CHC patients sometimes become positive for autoantibodies such as ANA, therefore, it is difficult to distinguish serologically between simple CHC and CHC combined with AIH. A variety of type 2 AIH, which is characterized by anti-LKM-1 antibodies in the serum, has been reported with HCV-associated AIH [11]. However, the positivity rate of anti-LKM-1 antibodies in Japanese CHC patients is low [12], and our two cases were actually both negative.

There are some reports indicating the importance of histological manifestations such as severe piecemeal necrosis, lobular hepatitis, multinucleated giant cells, and moderate or severe infiltration of plasma cells, which are microscopic characteristics of AIH, to distinguish CHC accompanied with AIH from simple CHC [13].

We diagnosed CHC combined with AIH based on changes in the level of ALT during previous IFN treatment and histological findings in Case 1, and on other accompanying autoimmune diseases and histological findings in Case 2.

However, the treatment strategy for combined AIH/HCV has not yet been established.
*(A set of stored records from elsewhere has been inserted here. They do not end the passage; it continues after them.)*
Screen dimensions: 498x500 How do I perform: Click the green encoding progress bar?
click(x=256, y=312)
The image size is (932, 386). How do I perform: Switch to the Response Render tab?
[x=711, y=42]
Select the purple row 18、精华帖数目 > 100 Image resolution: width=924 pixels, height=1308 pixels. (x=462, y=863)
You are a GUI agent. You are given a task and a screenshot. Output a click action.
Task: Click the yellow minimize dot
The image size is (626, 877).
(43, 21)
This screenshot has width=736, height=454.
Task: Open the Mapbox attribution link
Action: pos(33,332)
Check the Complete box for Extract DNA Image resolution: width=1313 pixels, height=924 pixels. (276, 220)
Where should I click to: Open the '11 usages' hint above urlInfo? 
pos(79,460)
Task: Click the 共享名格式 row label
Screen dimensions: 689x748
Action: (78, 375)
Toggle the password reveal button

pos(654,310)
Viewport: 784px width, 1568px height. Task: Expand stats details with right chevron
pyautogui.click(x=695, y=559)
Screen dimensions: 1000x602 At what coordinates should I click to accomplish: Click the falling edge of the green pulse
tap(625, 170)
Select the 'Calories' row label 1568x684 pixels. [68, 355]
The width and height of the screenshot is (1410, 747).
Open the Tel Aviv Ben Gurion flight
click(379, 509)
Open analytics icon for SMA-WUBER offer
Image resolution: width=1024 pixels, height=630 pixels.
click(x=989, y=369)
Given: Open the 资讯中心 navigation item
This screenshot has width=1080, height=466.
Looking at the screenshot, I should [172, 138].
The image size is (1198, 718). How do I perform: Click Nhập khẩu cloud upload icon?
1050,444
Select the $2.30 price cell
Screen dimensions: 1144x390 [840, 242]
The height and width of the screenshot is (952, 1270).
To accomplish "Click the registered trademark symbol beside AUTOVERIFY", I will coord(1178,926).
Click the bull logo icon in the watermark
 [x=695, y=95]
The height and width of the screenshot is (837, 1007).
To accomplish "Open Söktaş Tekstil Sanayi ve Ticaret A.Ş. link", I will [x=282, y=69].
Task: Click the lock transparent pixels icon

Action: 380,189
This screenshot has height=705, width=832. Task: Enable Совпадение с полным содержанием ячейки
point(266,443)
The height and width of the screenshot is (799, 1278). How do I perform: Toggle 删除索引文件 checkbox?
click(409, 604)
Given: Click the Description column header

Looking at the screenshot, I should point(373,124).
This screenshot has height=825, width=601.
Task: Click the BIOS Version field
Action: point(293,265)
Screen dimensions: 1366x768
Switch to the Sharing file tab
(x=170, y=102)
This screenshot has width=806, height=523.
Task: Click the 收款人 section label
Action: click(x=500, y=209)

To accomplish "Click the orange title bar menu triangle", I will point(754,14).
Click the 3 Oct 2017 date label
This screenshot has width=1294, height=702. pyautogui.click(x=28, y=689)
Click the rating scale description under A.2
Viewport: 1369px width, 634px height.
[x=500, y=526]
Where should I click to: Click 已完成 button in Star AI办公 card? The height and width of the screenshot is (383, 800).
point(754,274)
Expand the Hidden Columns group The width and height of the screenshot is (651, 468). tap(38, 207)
It is known that IFN often induces acute exacerbation of AIH, and occasionally fulminant hepatic failure [68], therefore, many reports have recommended CS therapy for these patients [14, 15]. In contrast, there are some reports showing that IFN therapy is more effective than CS, even in combined AIH/CHC [16]. Petersen-Benz et al. [17] reported successful treatment of a case with AIH/CHC overlap syndrome. First, they treated AIH with CS for several years, and then switched to IFN plus RBV therapy for CHC, and achieved HCV eradication. However, readministration of CS was required to inhibit hepatic inflammation in this case. Therefore, we planned pretreatment with CS and subsequent IFN plus RBV therapy combined with continued CS for our two cases. PEG-IFN plus RBV therapy was started at 6 weeks of CS treatment in Case 1 versus at 13 weeks in Case 2 because the ALT level did not decrease steadily with CS administration in Case 1. As a result, favorable viral eradication was achieved without aggravation of hepatic inflammation in both cases.

Careful attention to viral breakthrough caused by the immunosuppressive effect of CS is required. Indeed, HCV load increased during CS administration in both of our cases. Therefore, when this therapeutic regimen is administered, it is necessary to monitor the ALT level closely until start of antiviral therapy, so as not to miss any exacerbation of hepatic inflammation.

Judging from the changes in IgG and ALT levels during CS treatment, it is speculated that the hepatic inflammation in Case 1 was caused by both HCV and autoimmunity, whereas that in Case 2 was mainly caused by AIH. Therefore, after termination of IFN plus RBV therapy, we attempted to stop CS treatment in Case 1, but continued a low dose PSL in Case 2.

In conclusion, although antiviral therapy combined with CS needs to be carefully applied, it may represent a worthwhile treatment for CHC patients with clinical and histological characteristics of AIH.